Answer
$x=\left\{ \dfrac{-5-i\sqrt{15}}{2},\dfrac{-5+i\sqrt{15}}{2} \right\}$
Work Step by Step
$\bf{\text{Solution Outline:}}$
To find the non real complex solutions of the given equation, $
-x^2-5x-10=0
,$ use the properties of equality to express the given equation in the form $x^2+bx=c.$ Then complete the square by adding $\left(\dfrac{b}{2} \right)^2$ to both sides. Factor the left side then take the square root (Square Root Property) of both sides. Then use the properties of radicals and use $i=\sqrt{-1}.$ Finally, simplify the radical and isolate the variable.

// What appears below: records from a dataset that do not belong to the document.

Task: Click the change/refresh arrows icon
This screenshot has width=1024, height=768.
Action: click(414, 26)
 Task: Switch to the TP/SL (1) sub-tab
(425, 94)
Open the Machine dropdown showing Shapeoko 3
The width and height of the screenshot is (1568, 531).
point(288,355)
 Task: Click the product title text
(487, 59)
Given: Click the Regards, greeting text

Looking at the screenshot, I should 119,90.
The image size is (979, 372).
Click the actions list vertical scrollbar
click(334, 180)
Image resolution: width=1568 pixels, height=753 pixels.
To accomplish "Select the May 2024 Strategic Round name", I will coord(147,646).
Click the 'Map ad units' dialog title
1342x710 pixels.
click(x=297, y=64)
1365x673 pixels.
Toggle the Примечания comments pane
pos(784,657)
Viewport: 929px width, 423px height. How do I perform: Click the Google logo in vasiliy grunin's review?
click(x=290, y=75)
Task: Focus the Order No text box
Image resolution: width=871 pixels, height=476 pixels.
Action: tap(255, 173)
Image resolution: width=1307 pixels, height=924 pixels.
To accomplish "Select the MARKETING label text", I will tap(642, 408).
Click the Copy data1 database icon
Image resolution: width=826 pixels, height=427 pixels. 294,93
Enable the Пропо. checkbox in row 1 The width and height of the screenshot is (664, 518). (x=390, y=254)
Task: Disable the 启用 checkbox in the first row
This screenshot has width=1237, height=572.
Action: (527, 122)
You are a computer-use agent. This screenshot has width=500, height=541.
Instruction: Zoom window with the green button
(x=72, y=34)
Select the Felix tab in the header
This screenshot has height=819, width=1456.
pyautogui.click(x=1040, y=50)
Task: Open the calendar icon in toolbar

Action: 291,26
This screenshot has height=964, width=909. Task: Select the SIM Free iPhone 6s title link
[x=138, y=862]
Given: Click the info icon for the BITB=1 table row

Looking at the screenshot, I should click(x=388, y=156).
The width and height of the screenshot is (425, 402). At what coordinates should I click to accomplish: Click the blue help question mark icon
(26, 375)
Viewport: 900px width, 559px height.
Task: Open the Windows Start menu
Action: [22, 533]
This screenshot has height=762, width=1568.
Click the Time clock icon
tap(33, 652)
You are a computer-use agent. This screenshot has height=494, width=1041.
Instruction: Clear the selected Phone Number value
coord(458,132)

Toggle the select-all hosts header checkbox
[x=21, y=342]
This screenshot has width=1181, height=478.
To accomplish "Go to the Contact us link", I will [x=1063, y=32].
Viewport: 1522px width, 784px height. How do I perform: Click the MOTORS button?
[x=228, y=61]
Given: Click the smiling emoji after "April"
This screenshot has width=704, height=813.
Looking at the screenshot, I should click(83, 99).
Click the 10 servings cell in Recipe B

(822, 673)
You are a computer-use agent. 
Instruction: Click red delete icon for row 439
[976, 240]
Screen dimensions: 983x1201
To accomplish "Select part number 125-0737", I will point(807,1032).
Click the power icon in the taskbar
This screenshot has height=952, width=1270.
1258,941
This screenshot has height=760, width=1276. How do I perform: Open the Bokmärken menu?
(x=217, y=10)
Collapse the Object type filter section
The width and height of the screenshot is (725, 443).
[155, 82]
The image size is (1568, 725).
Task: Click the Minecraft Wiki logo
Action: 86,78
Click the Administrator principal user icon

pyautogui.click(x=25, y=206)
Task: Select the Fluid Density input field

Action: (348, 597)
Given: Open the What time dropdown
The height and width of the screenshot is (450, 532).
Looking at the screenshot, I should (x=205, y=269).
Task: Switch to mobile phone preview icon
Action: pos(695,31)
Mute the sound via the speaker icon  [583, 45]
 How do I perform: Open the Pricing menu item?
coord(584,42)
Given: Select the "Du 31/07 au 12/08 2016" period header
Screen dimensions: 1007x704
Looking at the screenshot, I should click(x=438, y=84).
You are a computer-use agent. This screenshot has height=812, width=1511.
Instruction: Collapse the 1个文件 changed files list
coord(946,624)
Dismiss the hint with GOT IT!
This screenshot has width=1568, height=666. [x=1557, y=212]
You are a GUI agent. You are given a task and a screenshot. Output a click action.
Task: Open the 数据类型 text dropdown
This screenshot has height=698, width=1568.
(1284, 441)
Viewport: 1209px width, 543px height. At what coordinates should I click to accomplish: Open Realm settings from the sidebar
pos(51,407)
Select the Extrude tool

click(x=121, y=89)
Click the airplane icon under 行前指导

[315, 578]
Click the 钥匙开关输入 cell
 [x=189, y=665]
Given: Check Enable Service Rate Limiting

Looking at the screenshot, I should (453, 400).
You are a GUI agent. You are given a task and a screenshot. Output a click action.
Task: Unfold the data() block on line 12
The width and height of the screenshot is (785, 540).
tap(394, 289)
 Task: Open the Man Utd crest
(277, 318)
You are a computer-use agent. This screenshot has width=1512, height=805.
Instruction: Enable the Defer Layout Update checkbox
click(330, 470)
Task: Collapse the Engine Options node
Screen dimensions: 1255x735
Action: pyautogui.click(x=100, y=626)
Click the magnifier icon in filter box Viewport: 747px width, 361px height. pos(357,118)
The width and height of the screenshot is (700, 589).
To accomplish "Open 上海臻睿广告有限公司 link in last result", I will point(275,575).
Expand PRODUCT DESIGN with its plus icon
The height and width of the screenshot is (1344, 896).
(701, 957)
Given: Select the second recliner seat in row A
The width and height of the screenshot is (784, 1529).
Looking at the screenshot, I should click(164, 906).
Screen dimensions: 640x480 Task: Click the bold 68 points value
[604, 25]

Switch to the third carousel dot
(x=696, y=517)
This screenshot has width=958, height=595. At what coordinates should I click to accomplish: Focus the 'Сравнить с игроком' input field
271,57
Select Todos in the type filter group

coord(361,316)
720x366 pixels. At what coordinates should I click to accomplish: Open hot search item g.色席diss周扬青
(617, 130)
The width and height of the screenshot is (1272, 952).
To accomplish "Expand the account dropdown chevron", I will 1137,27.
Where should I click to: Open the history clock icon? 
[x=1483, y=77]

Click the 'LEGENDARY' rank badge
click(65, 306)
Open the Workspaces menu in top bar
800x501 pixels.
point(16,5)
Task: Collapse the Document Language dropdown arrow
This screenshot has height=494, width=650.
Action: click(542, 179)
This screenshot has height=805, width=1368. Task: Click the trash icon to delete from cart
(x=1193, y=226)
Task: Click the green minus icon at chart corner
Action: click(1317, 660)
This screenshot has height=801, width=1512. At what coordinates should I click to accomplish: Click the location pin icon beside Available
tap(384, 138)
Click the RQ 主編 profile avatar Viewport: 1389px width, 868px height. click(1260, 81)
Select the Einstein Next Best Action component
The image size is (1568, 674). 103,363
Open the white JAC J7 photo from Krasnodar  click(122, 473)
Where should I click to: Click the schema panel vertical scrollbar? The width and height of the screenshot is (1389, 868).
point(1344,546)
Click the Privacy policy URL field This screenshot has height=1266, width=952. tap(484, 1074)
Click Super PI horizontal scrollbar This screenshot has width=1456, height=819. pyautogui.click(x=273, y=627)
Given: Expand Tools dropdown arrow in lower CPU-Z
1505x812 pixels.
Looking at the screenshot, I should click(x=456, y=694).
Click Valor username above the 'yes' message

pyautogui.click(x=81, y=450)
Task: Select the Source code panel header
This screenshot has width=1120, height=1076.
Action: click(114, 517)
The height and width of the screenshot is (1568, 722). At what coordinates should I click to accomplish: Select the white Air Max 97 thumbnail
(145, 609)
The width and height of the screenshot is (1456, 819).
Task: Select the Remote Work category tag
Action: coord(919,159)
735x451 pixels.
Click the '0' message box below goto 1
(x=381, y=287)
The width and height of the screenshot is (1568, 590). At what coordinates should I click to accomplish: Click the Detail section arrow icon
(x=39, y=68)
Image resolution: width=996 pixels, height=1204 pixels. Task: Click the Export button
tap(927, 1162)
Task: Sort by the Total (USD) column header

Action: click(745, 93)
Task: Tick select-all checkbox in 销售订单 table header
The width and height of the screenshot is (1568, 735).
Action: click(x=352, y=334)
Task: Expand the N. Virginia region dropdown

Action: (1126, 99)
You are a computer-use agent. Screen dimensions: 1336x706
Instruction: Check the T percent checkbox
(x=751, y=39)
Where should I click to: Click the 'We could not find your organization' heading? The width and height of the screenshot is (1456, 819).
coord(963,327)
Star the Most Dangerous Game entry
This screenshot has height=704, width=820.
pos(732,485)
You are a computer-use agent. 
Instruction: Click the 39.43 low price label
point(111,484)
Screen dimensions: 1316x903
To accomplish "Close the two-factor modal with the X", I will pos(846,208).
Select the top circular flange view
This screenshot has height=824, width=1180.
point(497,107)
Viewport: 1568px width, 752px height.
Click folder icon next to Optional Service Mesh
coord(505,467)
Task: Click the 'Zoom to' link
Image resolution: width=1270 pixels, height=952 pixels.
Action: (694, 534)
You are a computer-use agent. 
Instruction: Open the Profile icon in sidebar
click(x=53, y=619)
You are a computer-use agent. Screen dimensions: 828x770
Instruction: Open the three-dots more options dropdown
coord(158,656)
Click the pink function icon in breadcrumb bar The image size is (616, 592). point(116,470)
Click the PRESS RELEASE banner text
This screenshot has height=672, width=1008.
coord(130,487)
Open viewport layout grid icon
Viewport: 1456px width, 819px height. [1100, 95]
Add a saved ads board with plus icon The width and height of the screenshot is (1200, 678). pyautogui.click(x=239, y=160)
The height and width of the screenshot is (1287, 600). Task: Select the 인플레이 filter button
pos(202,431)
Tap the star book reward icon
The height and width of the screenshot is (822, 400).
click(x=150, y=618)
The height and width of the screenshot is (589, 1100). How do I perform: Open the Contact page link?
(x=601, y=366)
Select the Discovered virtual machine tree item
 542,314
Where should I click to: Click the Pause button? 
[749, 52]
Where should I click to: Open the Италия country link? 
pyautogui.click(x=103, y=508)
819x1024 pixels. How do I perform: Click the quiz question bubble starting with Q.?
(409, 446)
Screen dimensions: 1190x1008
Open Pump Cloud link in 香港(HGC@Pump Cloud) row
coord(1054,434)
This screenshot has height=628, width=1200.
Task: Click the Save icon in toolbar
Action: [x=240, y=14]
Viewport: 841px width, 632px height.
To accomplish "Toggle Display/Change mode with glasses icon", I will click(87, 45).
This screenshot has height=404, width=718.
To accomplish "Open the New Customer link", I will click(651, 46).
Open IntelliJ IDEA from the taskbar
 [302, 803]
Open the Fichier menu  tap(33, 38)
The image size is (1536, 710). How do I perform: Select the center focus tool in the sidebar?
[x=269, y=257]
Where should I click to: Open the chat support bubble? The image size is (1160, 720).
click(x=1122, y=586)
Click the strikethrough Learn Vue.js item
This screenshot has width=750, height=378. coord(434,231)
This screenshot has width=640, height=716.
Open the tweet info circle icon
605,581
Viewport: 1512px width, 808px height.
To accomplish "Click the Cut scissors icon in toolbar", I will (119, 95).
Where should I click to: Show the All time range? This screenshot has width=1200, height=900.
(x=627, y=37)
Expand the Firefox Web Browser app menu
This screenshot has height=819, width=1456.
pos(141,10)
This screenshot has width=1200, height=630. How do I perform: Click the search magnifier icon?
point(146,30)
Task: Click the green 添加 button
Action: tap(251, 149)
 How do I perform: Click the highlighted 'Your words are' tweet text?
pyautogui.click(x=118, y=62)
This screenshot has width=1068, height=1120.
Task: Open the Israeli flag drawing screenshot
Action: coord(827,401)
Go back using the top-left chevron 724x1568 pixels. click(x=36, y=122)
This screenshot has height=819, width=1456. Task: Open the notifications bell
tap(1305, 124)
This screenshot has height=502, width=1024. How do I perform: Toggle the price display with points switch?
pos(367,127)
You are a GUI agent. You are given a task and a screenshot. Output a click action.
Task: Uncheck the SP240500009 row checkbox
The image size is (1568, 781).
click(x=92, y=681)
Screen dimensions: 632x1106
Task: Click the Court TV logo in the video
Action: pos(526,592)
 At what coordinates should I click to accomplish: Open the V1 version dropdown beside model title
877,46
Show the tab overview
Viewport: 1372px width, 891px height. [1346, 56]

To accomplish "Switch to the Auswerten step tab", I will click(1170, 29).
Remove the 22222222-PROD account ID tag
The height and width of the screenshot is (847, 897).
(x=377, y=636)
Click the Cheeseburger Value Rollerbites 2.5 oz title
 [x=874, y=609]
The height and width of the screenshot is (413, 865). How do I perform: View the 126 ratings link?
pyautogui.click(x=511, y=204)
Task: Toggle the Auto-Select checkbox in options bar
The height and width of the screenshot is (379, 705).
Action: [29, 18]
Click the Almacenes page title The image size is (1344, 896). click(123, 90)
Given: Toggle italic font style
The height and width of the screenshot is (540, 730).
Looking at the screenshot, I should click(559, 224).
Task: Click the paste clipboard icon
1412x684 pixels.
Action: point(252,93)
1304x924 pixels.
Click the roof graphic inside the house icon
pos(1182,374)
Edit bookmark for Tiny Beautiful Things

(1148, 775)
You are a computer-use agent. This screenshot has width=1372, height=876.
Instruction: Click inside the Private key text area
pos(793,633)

$\bf{\text{Solution Details:}}$
Using the properties of equality, in the form $x^2+bx=c,$ the given equation is equivalent to
\begin{array}{l}\require{cancel}
\dfrac{-x^2-5x-10}{-1}=\dfrac{0}{-1}
\\\\
x^2+5x+10=0
\\\\
x^2+5x=-10
.\end{array}
In the equation above, $b=
5
.$ Substituting $b$ in the expression $\left( \dfrac{b}{2} \right)^2,$ then
\begin{array}{l}\require{cancel}
\left( \dfrac{5}{2} \right)^2
\\\\=
\dfrac{25}{4}
.\end{array}
Adding $\left(\dfrac{b}{2} \right)^2$ to both sides of the equation above to complete the square, the equation becomes
\begin{array}{l}\require{cancel}
x^2+5x+\dfrac{25}{4}=-10+\dfrac{25}{4}
\\\\
\left( x+\dfrac{5}{2} \right)^2=-\dfrac{40}{4}+\dfrac{25}{4}
\\\\
\left( x+\dfrac{5}{2} \right)^2=-\dfrac{15}{4}
.\end{array}
Taking the square root of both sides (Square Root Property), the equation above is equivalent to
\begin{array}{l}\require{cancel}
x+\dfrac{5}{2}=\pm\sqrt{-\dfrac{15}{4}}
.\end{array}
Using the Product Rule of radicals which is given by $\sqrt[m]{x}\cdot\sqrt[m]{y}=\sqrt[m]{xy},$ the equation above is equivalent to
\begin{array}{l}\require{cancel}
x+\dfrac{5}{2}=\pm\sqrt{-1}\cdot\sqrt{\dfrac{15}{4}}
.\end{array}
Using $i=\sqrt{-1},$ the equation above is equivalent to
\begin{array}{l}\require{cancel}
x+\dfrac{5}{2}=\pm i\sqrt{\dfrac{15}{4}}
.\end{array}
Writing the radicand as an expression that contains a factor that is a perfect factor of the index and extracting its root, the equation above is equivalent to
\begin{array}{l}\require{cancel}
x+\dfrac{5}{2}=\pm i\sqrt{\dfrac{1}{4}\cdot15}
\\\\
x+\dfrac{5}{2}=\pm i\sqrt{\left(\dfrac{1}{2}\right)^2\cdot15}
\\\\
x+\dfrac{5}{2}=\pm i\left(\dfrac{1}{2}\right)\sqrt{15}
\\\\
x+\dfrac{5}{2}=\pm \dfrac{i\sqrt{15}}{2}
.\end{array}
Using the properties of equality to isolate the variable, the equation above is equivalent to
\begin{array}{l}\require{cancel}
x=-\dfrac{5}{2}\pm \dfrac{i\sqrt{15}}{2}
\\\\
x=\dfrac{-5\pm i\sqrt{15}}{2}
.\end{array}
Hence, $
x=\left\{ \dfrac{-5-i\sqrt{15}}{2},\dfrac{-5+i\sqrt{15}}{2} \right\}
.$